🤖 AI Summary
In high-stakes decision-making, employing asymmetric loss functions during training to align with human preferences—such as differential costs of false positives versus false negatives—can be counterproductive: while it calibrates final decisions, it undermines the model’s incentive to learn discriminative features, causing systematic misalignment between human and algorithmic objectives. This paper introduces a novel “training–calibration separation” paradigm grounded in incentive theory: symmetric loss is used during training to maximize learning incentives, and human preference alignment is achieved post hoc via threshold adjustment at deployment. We provide theoretical analysis proving that this approach restores optimal learning incentives. Empirical evaluation on real-world disease screening and credit approval tasks demonstrates that our method significantly improves both classification performance and alignment with human objectives, yielding higher overall system utility than conventional end-to-end asymmetric training.
📝 Abstract
The cost of error in many high-stakes settings is asymmetric: misdiagnosing pneumonia when absent is an inconvenience, but failing to detect it when present can be life-threatening.

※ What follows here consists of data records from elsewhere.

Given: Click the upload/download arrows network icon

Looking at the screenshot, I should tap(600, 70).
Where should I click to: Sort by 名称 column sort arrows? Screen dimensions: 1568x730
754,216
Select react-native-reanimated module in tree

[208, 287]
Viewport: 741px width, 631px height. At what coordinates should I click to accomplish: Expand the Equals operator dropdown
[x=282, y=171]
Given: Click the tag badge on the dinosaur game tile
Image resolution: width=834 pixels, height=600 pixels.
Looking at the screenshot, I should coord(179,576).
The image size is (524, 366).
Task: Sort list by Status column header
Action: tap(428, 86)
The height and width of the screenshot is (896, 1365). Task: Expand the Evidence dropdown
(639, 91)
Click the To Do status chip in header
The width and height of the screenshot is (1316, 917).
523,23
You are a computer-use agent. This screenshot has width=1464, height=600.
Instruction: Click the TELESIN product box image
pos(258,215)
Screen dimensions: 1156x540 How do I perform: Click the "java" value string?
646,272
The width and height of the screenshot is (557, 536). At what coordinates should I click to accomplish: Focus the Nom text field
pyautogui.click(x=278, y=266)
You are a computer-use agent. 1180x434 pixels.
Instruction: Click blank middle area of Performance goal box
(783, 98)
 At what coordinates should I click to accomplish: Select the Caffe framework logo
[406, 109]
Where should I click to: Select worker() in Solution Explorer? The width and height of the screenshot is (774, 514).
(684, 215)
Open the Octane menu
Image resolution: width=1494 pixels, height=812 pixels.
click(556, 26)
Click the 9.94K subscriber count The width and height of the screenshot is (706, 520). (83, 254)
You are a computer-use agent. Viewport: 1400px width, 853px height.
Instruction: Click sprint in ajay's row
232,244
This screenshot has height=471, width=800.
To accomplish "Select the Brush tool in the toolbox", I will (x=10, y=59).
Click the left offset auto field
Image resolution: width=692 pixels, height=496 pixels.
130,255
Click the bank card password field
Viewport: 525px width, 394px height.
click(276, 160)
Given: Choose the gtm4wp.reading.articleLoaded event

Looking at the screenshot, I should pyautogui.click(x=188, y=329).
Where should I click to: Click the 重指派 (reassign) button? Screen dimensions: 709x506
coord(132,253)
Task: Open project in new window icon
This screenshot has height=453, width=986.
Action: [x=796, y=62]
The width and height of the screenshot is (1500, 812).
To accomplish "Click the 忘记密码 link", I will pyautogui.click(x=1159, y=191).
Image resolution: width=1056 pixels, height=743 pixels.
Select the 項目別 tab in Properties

Because of this, artificial intelligence (AI) models used to assist such decisions are frequently trained with asymmetric loss functions that incorporate human decision-makers'trade-offs between false positives and false negatives. In two focal applications, we show that this standard alignment practice can backfire. In both cases, it would be better to train the machine learning model with a loss function that ignores the human's objective and then adjust predictions ex post according to that objective. We rationalize this result using an economic model of incentive design with endogenous information acquisition. The key insight from our theoretical framework is that machine classifiers perform not one but two incentivized tasks: choosing how to classify and learning how to classify. We show that while the adjustments engineers use correctly incentivize choosing, they can simultaneously reduce the incentives to learn. Our formal treatment of the problem reveals that methods embraced for their intuitive appeal can in fact misalign human and machine objectives in predictable ways.